:: Problem set ::
1) Answer these questions from the forum post on accessing PL-written memory from PS:
(a) What operation does the HLS IP perform in hardware?
(b) What value is N defined as in the baremetal code?
(c) Which function call comes right after the wait loop, letting the values written by the IP be read correctly?
2) Carry on the forum post about accessing PL-written memory from PS, picking up after its final sentence.

:: Extracted text ::
* Start *
• 0
HeroGian

Accessing PL-written memory from PS

Question

Hello,

I'm writing a simple Vivado example in which I have a HLS IP that performs a memcpy in hardware. From a baremetal software I can pass a src and dst pointers and the IP can write the src memory into the dst memory range. This is the hardware design that I implemented:

426155475_Schermatadel2019-08-2716-47-54.thumb.png.875c28d0782dcabae6b75f07bfdf362c.png

And this is a portion of the baremetal code:

#define N 12
#define SRC_ADDR 0x10000000
#define DST_ADDR SRC_ADDR + N
...
...
uint8_t *src = (uint8_t *)SRC_ADDR;
uint8_t *dst = (uint8_t *)DST_ADDR;
...
...
XCopymem XCopyMemInstance;
XCopymem_Initialize(&XCopyMemInstance, 0);

XCopymem_Set_dst(&XCopyMemInstance, dst);
XCopymem_Set_src(&XCopyMemInstance, src);
XCopymem_Set_bytes(&XCopyMemInstance, N);

XCopymem_Start(&XCopyMemInstance);

while(!XCopymem_IsDone(&XCopyMemInstance));

Xil_DCacheInvalidate();

and after the Xil_DCacheInvalidate I can correctly read the values written by the IP. The I am trying to port this software in Linux.
* End *
:: Information shown ::
* Start *
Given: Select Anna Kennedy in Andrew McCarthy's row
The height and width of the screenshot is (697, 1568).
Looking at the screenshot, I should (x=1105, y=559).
* End *
:: Expected outputs ::
1)
(a) A memcpy.
(b) 12.
(c) Xil_DCacheInvalidate().

2)
I created a kernel image with PetaLinux 2018.1 and it works, but I have to invalidate the Data Cache as I did in baremetal. How can I implement this functionality in Linux Userspace? Maybe there is something like Xil_DCacheInvalidate?

I tried with __clear_cache(), but seems not work. This is the code that I wrote:

/*
 * Copyright (c) 2012 Xilinx, Inc.  All rights reserved.
 *
 * Xilinx, Inc.
 * XILINX IS PROVIDING THIS DESIGN, CODE, OR INFORMATION "AS IS" AS A
 * COURTESY TO YOU.  BY PROVIDING THIS DESIGN, CODE, OR INFORMATION AS
 * ONE POSSIBLE   IMPLEMENTATION OF THIS FEATURE, APPLICATION OR
 * STANDARD, XILINX IS MAKING NO REPRESENTATION THAT THIS IMPLEMENTATION
 * IS FREE FROM ANY CLAIMS OF INFRINGEMENT, AND YOU ARE RESPONSIBLE
 * FOR OBTAINING ANY RIGHTS YOU MAY REQUIRE FOR YOUR IMPLEMENTATION.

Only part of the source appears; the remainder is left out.